• TASK STATEMENT:
Stopping at the line that holds "Task: Click the buckle", repeat the lines below exactly, starting from the very first and including that final line.

(Data excerpts)
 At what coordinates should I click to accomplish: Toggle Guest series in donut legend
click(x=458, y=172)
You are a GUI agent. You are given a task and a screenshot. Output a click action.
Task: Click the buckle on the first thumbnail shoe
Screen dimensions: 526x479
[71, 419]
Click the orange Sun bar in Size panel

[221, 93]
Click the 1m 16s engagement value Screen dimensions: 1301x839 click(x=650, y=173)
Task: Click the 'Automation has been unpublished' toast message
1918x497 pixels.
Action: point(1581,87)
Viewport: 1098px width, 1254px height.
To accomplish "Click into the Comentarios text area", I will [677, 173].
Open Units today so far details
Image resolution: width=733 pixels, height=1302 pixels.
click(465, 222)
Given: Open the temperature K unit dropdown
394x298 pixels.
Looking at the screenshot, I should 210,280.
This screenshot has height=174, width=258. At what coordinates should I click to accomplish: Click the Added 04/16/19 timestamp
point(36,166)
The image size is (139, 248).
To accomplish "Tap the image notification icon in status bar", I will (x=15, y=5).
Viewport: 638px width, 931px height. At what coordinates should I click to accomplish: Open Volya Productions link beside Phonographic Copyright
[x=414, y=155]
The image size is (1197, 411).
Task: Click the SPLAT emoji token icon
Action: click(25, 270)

• YOUR SOLUTION:
 At what coordinates should I click to accomplish: Toggle Guest series in donut legend
click(x=458, y=172)
You are a GUI agent. You are given a task and a screenshot. Output a click action.
Task: Click the buckle on the first thumbnail shoe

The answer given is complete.